┏━━

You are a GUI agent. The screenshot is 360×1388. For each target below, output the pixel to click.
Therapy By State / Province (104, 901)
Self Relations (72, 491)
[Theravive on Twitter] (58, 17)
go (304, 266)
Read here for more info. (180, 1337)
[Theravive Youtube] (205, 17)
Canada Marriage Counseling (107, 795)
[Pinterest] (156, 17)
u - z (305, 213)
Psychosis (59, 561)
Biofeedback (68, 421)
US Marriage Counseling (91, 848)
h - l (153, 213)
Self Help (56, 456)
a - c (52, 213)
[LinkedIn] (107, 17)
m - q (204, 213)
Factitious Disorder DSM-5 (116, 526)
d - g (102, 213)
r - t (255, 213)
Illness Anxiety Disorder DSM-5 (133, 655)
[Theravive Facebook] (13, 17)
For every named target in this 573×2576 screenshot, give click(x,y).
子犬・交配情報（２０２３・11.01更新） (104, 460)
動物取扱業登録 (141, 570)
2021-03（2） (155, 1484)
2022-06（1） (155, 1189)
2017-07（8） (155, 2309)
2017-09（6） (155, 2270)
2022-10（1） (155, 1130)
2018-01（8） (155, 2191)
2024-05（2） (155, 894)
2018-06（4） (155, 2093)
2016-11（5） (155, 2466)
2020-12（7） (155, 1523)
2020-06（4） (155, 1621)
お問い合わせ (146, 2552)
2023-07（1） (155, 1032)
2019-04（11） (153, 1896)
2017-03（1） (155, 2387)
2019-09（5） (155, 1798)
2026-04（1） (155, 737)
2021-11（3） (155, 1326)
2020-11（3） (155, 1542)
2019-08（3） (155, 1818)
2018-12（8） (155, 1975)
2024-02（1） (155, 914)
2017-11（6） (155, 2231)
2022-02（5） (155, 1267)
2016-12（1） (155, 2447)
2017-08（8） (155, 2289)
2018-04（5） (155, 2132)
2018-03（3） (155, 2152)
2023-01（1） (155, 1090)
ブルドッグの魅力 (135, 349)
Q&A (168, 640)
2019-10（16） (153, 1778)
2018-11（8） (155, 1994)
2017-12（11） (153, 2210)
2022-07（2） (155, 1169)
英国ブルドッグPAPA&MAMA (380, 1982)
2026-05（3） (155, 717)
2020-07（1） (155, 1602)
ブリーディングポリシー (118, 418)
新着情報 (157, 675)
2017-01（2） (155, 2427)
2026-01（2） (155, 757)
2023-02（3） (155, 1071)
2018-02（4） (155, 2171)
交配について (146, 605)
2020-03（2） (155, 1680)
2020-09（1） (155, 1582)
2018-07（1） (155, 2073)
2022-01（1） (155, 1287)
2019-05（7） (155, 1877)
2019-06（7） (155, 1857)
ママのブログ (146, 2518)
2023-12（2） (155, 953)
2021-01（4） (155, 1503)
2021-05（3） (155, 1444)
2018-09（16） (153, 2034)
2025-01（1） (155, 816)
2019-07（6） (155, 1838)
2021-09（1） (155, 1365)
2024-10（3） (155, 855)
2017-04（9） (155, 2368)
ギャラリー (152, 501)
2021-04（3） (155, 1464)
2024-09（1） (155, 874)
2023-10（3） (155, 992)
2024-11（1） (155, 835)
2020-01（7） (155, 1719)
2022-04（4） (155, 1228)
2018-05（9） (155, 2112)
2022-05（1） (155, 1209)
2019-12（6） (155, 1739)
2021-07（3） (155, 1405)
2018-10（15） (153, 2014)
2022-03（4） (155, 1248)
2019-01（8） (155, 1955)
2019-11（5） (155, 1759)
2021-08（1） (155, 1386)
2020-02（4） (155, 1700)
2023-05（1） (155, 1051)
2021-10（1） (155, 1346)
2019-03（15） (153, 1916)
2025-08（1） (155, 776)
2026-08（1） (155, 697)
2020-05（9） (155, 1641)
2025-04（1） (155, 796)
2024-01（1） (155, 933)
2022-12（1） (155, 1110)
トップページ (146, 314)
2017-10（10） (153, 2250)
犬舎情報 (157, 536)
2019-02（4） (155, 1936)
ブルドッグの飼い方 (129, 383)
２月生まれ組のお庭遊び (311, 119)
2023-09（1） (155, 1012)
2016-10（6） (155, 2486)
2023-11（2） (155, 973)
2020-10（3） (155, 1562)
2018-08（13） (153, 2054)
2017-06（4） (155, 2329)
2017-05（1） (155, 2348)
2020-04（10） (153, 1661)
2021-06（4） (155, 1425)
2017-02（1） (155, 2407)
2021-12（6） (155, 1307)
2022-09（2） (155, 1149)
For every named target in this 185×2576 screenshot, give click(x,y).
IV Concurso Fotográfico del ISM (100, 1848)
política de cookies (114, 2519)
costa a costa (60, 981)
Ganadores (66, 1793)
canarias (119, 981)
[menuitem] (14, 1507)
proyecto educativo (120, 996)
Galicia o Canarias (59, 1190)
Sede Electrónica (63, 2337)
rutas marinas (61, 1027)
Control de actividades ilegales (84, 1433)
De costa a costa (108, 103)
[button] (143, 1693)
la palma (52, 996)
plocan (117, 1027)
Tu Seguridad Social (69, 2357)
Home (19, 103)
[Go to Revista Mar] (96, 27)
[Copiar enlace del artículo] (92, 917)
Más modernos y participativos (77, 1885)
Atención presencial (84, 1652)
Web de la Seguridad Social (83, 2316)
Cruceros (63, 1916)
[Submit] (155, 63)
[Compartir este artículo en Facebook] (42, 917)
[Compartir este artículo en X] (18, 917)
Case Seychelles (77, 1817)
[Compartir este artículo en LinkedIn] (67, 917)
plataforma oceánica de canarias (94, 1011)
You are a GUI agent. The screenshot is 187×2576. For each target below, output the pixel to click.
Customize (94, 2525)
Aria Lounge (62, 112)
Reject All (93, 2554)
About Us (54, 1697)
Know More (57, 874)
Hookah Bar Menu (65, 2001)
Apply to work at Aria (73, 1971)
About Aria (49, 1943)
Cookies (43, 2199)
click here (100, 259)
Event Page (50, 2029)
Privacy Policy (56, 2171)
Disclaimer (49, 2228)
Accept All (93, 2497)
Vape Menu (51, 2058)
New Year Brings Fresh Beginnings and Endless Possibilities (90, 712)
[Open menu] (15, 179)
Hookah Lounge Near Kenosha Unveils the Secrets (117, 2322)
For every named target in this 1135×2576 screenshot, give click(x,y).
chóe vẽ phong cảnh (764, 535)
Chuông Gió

┗━━

### Problem details
Some lines above hold the word "this". Copy all of them.

### Task answer
For every named target in this 573×2576 screenshot, give click(x,y).
For every named target in this 185×2576 screenshot, give click(x,y).
For every named target in this 1135×2576 screenshot, give click(x,y).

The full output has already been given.